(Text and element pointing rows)
──────────

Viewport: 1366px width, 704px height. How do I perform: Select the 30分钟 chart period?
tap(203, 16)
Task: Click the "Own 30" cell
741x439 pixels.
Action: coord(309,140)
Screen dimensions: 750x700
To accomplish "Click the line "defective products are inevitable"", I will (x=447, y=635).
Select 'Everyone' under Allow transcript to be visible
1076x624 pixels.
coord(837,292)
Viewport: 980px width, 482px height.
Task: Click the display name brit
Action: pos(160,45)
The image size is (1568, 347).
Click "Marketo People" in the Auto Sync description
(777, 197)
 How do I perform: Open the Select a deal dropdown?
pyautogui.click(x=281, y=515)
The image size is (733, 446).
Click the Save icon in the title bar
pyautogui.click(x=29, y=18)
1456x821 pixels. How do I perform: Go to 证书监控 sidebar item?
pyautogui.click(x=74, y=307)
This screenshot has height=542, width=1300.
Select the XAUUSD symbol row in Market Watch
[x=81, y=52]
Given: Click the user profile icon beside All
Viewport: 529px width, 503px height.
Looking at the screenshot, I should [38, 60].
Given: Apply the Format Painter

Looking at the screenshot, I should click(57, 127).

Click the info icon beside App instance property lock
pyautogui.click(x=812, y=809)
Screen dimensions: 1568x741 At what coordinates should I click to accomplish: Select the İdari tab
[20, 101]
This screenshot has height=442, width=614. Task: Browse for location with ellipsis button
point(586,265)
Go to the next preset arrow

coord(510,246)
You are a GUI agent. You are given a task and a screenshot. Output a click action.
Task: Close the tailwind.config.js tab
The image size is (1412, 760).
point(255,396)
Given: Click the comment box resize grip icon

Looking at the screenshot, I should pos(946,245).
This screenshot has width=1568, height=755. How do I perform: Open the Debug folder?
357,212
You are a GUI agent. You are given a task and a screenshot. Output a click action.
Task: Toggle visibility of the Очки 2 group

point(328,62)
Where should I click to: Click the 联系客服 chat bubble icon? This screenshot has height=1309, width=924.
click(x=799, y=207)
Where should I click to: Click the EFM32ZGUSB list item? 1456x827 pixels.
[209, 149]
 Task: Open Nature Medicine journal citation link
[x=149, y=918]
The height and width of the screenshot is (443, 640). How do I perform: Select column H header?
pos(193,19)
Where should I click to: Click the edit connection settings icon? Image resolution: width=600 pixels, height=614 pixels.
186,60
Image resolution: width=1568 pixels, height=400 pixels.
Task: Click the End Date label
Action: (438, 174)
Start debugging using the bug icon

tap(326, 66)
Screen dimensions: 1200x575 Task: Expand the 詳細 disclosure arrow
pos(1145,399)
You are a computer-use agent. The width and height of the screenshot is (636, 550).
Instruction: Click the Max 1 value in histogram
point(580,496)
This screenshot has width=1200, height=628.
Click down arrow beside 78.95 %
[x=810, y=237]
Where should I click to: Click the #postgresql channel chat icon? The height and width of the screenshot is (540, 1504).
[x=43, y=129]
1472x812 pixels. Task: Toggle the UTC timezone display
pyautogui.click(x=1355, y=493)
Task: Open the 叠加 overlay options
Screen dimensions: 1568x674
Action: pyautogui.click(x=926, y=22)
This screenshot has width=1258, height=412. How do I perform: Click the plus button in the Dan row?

──────────

GOAL OF THE EXERCISE: Can you rewrite the rows above so that every "How do I perform" reads "How can I do", with nothing else changed?

SOLUTION TO THIS PROBLEM:
Viewport: 1366px width, 704px height. How can I do: Select the 30分钟 chart period?
tap(203, 16)
Task: Click the "Own 30" cell
741x439 pixels.
Action: coord(309,140)
Screen dimensions: 750x700
To accomplish "Click the line "defective products are inevitable"", I will (x=447, y=635).
Select 'Everyone' under Allow transcript to be visible
1076x624 pixels.
coord(837,292)
Viewport: 980px width, 482px height.
Task: Click the display name brit
Action: pos(160,45)
The image size is (1568, 347).
Click "Marketo People" in the Auto Sync description
(777, 197)
 How can I do: Open the Select a deal dropdown?
pyautogui.click(x=281, y=515)
The image size is (733, 446).
Click the Save icon in the title bar
pyautogui.click(x=29, y=18)
1456x821 pixels. How can I do: Go to 证书监控 sidebar item?
pyautogui.click(x=74, y=307)
This screenshot has height=542, width=1300.
Select the XAUUSD symbol row in Market Watch
[x=81, y=52]
Given: Click the user profile icon beside All
Viewport: 529px width, 503px height.
Looking at the screenshot, I should [38, 60].
Given: Apply the Format Painter

Looking at the screenshot, I should click(57, 127).

Click the info icon beside App instance property lock
pyautogui.click(x=812, y=809)
Screen dimensions: 1568x741 At what coordinates should I click to accomplish: Select the İdari tab
[20, 101]
This screenshot has height=442, width=614. Task: Browse for location with ellipsis button
point(586,265)
Go to the next preset arrow

coord(510,246)
You are a GUI agent. You are given a task and a screenshot. Output a click action.
Task: Close the tailwind.config.js tab
The image size is (1412, 760).
point(255,396)
Given: Click the comment box resize grip icon

Looking at the screenshot, I should pos(946,245).
This screenshot has width=1568, height=755. How can I do: Open the Debug folder?
357,212
You are a GUI agent. You are given a task and a screenshot. Output a click action.
Task: Toggle visibility of the Очки 2 group

point(328,62)
Where should I click to: Click the 联系客服 chat bubble icon? This screenshot has height=1309, width=924.
click(x=799, y=207)
Where should I click to: Click the EFM32ZGUSB list item? 1456x827 pixels.
[209, 149]
 Task: Open Nature Medicine journal citation link
[x=149, y=918]
The height and width of the screenshot is (443, 640). How can I do: Select column H header?
pos(193,19)
Where should I click to: Click the edit connection settings icon? Image resolution: width=600 pixels, height=614 pixels.
186,60
Image resolution: width=1568 pixels, height=400 pixels.
Task: Click the End Date label
Action: (438, 174)
Start debugging using the bug icon

tap(326, 66)
Screen dimensions: 1200x575 Task: Expand the 詳細 disclosure arrow
pos(1145,399)
You are a computer-use agent. The width and height of the screenshot is (636, 550).
Instruction: Click the Max 1 value in histogram
point(580,496)
This screenshot has width=1200, height=628.
Click down arrow beside 78.95 %
[x=810, y=237]
Where should I click to: Click the #postgresql channel chat icon? The height and width of the screenshot is (540, 1504).
[x=43, y=129]
1472x812 pixels. Task: Toggle the UTC timezone display
pyautogui.click(x=1355, y=493)
Task: Open the 叠加 overlay options
Screen dimensions: 1568x674
Action: pyautogui.click(x=926, y=22)
This screenshot has width=1258, height=412. How can I do: Click the plus button in the Dan row?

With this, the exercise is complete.